The relation of the epistles of Ignatius to this Gospel is not clear. He has close affinities of language and ideas, but no definite quotations; and the echoes are not quite clear enough to make it certain that he was familiar with the book, and does not simply echo current teaching.

The only second century rejection of the book comes from some writers, whom Epiphanius, perhaps following Hippolytus, nicknames the "Alogi"-a term signifying that they (1) rejected the Logos, and (2) were therefore irrational. They were strong opponents of the Montanists, with their doctrine of the Spirit, for which they appealed to this Gospel; and their Millenarianism, for which they appealed to the Apocalypse. The Alogi sought to cut the ground from under them by denying the authority of both books, ascribing them (or at least the Apocalypse) to the heretic Cerinthus. But they did not assert that either book was recent.

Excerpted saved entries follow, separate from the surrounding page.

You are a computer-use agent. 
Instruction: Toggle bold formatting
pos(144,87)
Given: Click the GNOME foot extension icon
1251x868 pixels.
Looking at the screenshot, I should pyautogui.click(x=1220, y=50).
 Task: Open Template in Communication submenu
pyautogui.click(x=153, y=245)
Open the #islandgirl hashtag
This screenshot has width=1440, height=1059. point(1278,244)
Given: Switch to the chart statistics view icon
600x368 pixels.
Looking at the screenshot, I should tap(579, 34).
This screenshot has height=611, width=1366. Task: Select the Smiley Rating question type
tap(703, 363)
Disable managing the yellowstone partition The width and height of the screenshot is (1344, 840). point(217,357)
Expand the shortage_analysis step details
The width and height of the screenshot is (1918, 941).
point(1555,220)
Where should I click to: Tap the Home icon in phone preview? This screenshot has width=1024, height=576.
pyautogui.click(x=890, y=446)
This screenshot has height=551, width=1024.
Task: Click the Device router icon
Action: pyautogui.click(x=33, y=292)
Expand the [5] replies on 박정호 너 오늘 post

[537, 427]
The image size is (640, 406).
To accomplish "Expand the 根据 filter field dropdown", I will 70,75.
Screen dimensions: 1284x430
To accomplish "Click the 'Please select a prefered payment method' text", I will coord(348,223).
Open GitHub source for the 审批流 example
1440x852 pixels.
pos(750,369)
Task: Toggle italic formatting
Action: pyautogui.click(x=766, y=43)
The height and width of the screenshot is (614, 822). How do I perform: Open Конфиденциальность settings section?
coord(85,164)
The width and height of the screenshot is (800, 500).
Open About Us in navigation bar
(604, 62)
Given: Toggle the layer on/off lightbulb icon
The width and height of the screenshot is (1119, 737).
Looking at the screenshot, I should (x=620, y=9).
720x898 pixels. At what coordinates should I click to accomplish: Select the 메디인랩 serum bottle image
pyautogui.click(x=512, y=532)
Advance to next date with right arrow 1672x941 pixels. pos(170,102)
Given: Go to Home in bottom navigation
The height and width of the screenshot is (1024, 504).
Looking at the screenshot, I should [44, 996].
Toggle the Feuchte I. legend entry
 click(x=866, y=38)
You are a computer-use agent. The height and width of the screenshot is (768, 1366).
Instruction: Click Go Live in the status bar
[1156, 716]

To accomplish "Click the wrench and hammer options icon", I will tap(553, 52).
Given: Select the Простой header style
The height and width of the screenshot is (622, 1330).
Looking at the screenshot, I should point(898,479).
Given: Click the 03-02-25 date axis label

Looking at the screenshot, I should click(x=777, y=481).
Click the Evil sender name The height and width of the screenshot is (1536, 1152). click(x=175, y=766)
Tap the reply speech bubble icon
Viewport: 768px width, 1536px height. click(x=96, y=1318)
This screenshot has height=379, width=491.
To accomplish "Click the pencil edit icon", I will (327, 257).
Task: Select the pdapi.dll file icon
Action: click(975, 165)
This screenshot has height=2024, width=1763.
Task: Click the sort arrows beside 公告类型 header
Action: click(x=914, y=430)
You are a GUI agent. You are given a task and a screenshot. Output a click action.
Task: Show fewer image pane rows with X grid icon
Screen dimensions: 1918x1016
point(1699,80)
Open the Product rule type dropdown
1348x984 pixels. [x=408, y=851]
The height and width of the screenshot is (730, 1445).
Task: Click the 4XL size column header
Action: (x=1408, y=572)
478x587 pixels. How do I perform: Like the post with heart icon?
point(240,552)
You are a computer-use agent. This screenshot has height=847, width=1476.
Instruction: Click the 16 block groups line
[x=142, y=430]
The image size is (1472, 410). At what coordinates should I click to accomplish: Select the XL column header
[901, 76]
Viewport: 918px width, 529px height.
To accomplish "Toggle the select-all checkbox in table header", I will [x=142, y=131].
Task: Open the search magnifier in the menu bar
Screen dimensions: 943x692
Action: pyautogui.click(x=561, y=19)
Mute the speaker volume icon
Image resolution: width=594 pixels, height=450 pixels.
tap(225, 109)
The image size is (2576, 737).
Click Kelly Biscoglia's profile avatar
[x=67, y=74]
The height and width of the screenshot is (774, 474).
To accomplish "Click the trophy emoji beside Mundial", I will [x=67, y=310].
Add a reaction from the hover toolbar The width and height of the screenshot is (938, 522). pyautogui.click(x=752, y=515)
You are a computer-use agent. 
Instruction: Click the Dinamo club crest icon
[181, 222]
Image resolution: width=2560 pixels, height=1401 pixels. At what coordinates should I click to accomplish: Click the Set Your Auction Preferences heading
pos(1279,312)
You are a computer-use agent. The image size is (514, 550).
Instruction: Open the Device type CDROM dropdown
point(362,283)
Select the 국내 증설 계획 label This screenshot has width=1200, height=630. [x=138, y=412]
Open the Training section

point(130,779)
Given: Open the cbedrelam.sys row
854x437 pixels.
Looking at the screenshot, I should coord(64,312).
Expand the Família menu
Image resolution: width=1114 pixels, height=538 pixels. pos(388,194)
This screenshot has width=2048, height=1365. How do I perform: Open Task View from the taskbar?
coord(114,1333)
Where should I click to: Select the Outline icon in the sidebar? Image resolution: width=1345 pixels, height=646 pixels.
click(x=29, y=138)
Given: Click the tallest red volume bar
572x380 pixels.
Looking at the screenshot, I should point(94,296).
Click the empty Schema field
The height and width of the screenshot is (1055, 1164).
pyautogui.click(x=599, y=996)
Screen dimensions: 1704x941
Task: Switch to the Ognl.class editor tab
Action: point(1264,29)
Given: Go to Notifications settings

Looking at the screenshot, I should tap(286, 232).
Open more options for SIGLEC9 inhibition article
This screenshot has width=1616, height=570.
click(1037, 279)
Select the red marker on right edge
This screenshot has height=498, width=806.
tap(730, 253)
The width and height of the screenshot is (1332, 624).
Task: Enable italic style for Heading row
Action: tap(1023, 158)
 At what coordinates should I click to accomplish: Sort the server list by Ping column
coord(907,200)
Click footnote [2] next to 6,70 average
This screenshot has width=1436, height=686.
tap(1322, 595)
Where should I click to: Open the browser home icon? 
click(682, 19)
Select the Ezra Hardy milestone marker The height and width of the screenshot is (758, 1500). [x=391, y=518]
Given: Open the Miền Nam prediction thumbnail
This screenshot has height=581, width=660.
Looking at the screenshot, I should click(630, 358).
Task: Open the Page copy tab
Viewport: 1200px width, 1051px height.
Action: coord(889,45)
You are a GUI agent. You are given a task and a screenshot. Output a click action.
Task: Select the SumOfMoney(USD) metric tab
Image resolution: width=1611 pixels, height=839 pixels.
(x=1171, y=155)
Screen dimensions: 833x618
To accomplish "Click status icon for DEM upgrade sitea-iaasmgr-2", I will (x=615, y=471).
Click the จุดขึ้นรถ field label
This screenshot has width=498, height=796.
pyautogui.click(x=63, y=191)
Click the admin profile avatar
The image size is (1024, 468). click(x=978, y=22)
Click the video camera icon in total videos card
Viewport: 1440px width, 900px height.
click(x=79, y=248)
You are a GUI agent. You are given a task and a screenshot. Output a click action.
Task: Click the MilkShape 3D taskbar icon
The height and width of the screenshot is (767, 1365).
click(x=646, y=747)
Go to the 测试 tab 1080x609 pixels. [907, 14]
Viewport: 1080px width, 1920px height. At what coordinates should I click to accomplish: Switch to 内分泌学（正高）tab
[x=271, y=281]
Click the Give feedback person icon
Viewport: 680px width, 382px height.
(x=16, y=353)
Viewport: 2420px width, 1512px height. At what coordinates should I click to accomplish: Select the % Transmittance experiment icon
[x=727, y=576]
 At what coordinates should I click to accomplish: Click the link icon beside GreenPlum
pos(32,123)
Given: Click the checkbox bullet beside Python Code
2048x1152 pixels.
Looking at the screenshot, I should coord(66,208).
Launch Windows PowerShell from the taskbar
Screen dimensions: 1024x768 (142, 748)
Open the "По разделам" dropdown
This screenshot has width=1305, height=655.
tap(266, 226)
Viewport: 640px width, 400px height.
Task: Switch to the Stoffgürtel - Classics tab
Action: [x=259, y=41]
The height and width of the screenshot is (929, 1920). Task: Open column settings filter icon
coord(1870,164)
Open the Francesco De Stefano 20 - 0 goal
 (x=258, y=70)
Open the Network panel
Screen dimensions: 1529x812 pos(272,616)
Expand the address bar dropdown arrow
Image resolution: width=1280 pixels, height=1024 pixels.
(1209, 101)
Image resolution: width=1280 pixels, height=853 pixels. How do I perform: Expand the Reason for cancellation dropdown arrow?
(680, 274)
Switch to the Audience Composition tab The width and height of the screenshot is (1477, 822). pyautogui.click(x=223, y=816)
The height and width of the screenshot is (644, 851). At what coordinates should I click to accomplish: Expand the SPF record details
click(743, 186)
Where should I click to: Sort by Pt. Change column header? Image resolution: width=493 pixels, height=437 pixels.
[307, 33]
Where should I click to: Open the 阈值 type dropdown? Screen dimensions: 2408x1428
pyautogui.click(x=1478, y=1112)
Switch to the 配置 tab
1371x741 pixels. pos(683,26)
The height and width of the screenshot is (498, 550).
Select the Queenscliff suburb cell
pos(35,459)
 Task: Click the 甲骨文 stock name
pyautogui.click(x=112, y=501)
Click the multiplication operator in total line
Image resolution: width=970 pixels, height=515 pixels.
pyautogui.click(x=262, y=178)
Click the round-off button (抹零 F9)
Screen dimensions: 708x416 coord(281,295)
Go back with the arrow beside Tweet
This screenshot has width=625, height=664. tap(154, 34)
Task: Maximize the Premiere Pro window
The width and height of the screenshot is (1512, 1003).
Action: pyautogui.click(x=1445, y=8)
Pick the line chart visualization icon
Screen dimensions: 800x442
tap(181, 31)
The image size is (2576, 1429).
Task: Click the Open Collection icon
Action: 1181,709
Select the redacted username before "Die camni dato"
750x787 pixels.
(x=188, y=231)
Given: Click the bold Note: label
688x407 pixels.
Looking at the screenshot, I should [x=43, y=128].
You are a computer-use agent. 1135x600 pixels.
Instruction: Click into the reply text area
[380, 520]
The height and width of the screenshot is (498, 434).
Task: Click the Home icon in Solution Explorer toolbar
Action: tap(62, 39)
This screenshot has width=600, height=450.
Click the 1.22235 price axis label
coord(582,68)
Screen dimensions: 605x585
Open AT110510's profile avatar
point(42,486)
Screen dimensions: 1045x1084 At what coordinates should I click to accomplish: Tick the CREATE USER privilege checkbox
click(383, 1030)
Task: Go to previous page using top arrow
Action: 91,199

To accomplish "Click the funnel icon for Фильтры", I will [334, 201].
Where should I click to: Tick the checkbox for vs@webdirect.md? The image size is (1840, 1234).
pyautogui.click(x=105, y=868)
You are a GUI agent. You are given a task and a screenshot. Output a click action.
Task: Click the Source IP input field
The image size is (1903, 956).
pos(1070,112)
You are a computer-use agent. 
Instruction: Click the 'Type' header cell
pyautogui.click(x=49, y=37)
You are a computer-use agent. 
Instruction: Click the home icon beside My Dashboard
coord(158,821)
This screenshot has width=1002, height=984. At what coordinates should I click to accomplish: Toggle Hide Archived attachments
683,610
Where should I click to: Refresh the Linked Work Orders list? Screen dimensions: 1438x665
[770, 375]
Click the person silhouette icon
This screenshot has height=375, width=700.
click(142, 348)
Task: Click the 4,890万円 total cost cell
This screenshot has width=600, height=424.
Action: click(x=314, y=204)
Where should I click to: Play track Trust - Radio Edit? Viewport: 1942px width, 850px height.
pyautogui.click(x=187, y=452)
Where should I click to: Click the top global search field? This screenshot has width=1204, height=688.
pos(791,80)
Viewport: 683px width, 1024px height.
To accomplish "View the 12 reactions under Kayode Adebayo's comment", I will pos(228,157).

Thus this Gospel can be traced back to 130, when it must have had already a recognised position; possibly to 115. The terminus a quo depends on the date of the circulation of the other Gospels. Tradition is clear that this was written after the rest; one form is that John knew and approved of them, but regarded them as incomplete.

(b) For the Author.

There is plenty of evidence that at the end of the first century there lived and died in "Asia "-more particularly at Ephesus-a great Christian teacher and ruler named John, a disciple of the Lord, who is repeatedly spoken of as " the beloved disciple" of this Gospel, and as its source or author. Thus Polycrates says that the "great lights fallen asleep in Asia " include " John, who leaned on the Lord's breast, who had been a priest wearing the sacred plate,* a witness (or martyr) and teacher; he sleeps at Ephesus." Irenaeus, speaking of his own intercourse with Polycarp, says I how he would relate his intercourse with John and with the others that had seen the Lord."† Elsewhere, giving the origins of the Gospels, he says: John, the disciple of the Lord, who also leaned on his breast, also published a

* πέταλον Eus. v, 24.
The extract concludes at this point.